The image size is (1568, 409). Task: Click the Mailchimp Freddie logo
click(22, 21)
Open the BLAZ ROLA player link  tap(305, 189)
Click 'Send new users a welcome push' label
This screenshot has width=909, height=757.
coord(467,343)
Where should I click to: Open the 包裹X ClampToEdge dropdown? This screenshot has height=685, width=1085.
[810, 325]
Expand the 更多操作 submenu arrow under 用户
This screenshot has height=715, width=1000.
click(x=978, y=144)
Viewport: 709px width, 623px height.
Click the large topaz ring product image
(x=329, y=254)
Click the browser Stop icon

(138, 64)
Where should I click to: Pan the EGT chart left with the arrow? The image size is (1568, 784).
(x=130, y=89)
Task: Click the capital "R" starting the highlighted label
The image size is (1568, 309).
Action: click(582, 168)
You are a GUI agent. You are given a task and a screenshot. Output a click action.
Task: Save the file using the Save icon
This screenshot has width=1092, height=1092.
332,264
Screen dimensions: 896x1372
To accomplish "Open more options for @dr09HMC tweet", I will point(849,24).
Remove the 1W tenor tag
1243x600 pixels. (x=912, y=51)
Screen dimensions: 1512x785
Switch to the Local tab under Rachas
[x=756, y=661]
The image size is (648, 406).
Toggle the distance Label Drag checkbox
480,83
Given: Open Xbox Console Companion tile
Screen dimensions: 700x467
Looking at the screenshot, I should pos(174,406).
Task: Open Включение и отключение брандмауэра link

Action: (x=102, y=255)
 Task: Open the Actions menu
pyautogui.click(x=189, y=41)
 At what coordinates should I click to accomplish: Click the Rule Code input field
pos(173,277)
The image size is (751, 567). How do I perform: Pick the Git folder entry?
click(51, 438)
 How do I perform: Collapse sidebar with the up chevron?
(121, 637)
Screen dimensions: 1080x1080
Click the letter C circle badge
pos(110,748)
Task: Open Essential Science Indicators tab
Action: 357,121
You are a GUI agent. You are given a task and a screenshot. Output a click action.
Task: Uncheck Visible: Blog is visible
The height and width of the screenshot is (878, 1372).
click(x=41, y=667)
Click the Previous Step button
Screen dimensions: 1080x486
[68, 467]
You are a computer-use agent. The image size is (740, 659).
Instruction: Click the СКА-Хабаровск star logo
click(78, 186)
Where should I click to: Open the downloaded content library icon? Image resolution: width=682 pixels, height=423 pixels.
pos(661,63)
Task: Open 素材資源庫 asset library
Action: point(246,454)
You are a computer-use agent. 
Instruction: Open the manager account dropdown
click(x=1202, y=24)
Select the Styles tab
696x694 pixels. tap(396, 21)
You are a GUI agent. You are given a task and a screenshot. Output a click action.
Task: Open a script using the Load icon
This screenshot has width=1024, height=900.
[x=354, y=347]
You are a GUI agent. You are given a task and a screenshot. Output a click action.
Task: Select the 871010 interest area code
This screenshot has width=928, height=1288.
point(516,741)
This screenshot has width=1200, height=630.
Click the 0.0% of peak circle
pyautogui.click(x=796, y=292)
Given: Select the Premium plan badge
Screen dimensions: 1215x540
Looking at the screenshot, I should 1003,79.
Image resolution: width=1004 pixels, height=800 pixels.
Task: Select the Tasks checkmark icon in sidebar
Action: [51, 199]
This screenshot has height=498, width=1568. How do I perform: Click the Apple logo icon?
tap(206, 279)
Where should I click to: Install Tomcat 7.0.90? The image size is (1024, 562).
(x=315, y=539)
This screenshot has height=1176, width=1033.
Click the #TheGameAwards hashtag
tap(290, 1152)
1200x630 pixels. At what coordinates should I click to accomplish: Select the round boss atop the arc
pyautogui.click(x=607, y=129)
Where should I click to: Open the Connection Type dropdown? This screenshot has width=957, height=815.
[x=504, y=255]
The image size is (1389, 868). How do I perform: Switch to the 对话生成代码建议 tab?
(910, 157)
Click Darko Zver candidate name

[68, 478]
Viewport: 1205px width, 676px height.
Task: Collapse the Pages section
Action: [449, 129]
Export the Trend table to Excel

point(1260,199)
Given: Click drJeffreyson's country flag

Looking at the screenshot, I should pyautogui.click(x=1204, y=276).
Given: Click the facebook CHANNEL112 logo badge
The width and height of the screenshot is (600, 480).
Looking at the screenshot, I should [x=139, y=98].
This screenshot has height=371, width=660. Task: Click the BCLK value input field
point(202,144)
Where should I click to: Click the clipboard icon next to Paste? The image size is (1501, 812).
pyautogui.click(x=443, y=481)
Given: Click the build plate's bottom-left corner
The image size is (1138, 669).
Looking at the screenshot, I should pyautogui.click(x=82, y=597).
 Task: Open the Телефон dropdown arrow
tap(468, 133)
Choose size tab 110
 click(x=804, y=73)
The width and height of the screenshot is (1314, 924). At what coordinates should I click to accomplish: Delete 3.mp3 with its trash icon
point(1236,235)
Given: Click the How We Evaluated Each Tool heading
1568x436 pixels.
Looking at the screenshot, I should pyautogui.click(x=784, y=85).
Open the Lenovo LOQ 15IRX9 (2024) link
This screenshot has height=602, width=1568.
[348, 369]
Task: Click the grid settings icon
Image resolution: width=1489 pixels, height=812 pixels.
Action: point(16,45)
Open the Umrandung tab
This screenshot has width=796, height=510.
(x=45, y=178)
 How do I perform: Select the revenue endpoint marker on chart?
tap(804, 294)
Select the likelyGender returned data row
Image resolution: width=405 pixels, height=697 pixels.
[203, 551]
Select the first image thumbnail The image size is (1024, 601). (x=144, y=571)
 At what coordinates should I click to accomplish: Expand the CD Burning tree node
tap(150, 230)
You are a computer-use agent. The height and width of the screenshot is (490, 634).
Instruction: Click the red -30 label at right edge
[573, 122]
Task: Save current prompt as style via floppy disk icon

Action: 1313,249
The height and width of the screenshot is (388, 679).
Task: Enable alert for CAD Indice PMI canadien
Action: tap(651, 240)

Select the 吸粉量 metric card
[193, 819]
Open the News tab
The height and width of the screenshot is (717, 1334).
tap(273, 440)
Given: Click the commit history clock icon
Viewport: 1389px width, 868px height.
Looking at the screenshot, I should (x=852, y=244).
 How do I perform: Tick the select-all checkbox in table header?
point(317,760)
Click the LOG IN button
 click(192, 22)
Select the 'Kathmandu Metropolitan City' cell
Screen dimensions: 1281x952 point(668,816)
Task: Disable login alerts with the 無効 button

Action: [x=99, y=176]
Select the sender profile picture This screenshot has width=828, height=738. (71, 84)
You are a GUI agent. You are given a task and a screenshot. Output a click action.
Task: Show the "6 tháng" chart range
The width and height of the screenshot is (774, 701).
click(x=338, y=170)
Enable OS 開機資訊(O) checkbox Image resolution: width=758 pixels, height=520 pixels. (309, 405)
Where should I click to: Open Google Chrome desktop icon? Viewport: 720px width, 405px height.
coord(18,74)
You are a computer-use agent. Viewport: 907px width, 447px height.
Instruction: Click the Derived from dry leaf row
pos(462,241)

────────────────

__What to do__
Within these records, how many lines include the word "computer"? The reply should be that number alone.

__Exercise output__
4